### Work to do
Could you put every line of the records below into a Markdown table with the columns No. and Text, numbering the rows and leaving out blank lines?

### Information given

= = = = = = =

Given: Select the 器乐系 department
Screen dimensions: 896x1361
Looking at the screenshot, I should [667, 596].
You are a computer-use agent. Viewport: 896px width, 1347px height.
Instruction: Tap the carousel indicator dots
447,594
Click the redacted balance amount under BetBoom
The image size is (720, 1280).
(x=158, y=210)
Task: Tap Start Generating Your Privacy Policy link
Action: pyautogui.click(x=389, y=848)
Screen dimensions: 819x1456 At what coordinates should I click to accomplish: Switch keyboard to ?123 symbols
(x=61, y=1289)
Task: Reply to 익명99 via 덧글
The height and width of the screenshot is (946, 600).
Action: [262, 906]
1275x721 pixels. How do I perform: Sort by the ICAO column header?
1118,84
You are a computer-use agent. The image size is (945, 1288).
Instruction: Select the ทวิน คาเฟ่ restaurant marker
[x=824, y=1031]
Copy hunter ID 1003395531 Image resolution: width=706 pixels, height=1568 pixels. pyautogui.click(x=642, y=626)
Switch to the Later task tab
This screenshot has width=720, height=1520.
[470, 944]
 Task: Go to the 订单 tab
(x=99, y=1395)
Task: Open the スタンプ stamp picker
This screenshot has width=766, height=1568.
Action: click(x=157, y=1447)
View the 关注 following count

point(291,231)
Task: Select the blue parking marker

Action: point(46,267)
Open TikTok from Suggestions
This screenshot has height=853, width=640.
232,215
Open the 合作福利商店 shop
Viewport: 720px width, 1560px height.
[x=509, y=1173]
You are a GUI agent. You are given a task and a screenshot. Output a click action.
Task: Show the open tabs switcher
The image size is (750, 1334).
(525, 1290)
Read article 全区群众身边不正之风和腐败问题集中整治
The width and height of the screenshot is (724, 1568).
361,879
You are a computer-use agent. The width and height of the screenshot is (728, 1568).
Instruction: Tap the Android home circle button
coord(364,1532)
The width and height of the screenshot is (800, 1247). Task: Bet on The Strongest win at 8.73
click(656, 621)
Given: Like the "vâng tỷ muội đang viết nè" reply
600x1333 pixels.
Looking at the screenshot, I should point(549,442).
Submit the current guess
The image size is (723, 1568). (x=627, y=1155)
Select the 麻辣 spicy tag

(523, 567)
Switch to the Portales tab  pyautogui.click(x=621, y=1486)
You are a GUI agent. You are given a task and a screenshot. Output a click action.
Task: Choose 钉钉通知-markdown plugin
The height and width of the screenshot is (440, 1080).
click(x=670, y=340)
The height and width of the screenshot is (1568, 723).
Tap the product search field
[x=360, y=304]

= = = = = = =

### Written answer
| No. | Text |
|---|---|
| 1 | Given: Select the 器乐系 department |
| 2 | Screen dimensions: 896x1361 |
| 3 | Looking at the screenshot, I should [667, 596]. |
| 4 | You are a computer-use agent. Viewport: 896px width, 1347px height. |
| 5 | Instruction: Tap the carousel indicator dots |
| 6 | 447,594 |
| 7 | Click the redacted balance amount under BetBoom |
| 8 | The image size is (720, 1280). |
| 9 | (x=158, y=210) |
| 10 | Task: Tap Start Generating Your Privacy Policy link |
| 11 | Action: pyautogui.click(x=389, y=848) |
| 12 | Screen dimensions: 819x1456 At what coordinates should I click to accomplish: Switch keyboard to ?123 symbols |
| 13 | (x=61, y=1289) |
| 14 | Task: Reply to 익명99 via 덧글 |
| 15 | The height and width of the screenshot is (946, 600). |
| 16 | Action: [262, 906] |
| 17 | 1275x721 pixels. How do I perform: Sort by the ICAO column header? |
| 18 | 1118,84 |
| 19 | You are a computer-use agent. The image size is (945, 1288). |
| 20 | Instruction: Select the ทวิน คาเฟ่ restaurant marker |
| 21 | [x=824, y=1031] |
| 22 | Copy hunter ID 1003395531 Image resolution: width=706 pixels, height=1568 pixels. pyautogui.click(x=642, y=626) |
| 23 | Switch to the Later task tab |
| 24 | This screenshot has width=720, height=1520. |
| 25 | [470, 944] |
| 26 |  Task: Go to the 订单 tab |
| 27 | (x=99, y=1395) |
| 28 | Task: Open the スタンプ stamp picker |
| 29 | This screenshot has width=766, height=1568. |
| 30 | Action: click(x=157, y=1447) |
| 31 | View the 关注 following count |
| 32 | point(291,231) |
| 33 | Task: Select the blue parking marker |
| 34 | Action: point(46,267) |
| 35 | Open TikTok from Suggestions |
| 36 | This screenshot has height=853, width=640. |
| 37 | 232,215 |
| 38 | Open the 合作福利商店 shop |
| 39 | Viewport: 720px width, 1560px height. |
| 40 | [x=509, y=1173] |
| 41 | You are a GUI agent. You are given a task and a screenshot. Output a click action. |
| 42 | Task: Show the open tabs switcher |
| 43 | The image size is (750, 1334). |
| 44 | (525, 1290) |
| 45 | Read article 全区群众身边不正之风和腐败问题集中整治 |
| 46 | The width and height of the screenshot is (724, 1568). |
| 47 | 361,879 |
| 48 | You are a computer-use agent. The width and height of the screenshot is (728, 1568). |
| 49 | Instruction: Tap the Android home circle button |
| 50 | coord(364,1532) |
| 51 | The width and height of the screenshot is (800, 1247). Task: Bet on The Strongest win at 8.73 |
| 52 | click(656, 621) |
| 53 | Given: Like the "vâng tỷ muội đang viết nè" reply |
| 54 | 600x1333 pixels. |
| 55 | Looking at the screenshot, I should point(549,442). |
| 56 | Submit the current guess |
| 57 | The image size is (723, 1568). (x=627, y=1155) |
| 58 | Select the 麻辣 spicy tag |
| 59 | (523, 567) |
| 60 | Switch to the Portales tab  pyautogui.click(x=621, y=1486) |
| 61 | You are a GUI agent. You are given a task and a screenshot. Output a click action. |
| 62 | Task: Choose 钉钉通知-markdown plugin |
| 63 | The height and width of the screenshot is (440, 1080). |
| 64 | click(x=670, y=340) |
| 65 | The height and width of the screenshot is (1568, 723). |
| 66 | Tap the product search field |
| 67 | [x=360, y=304] |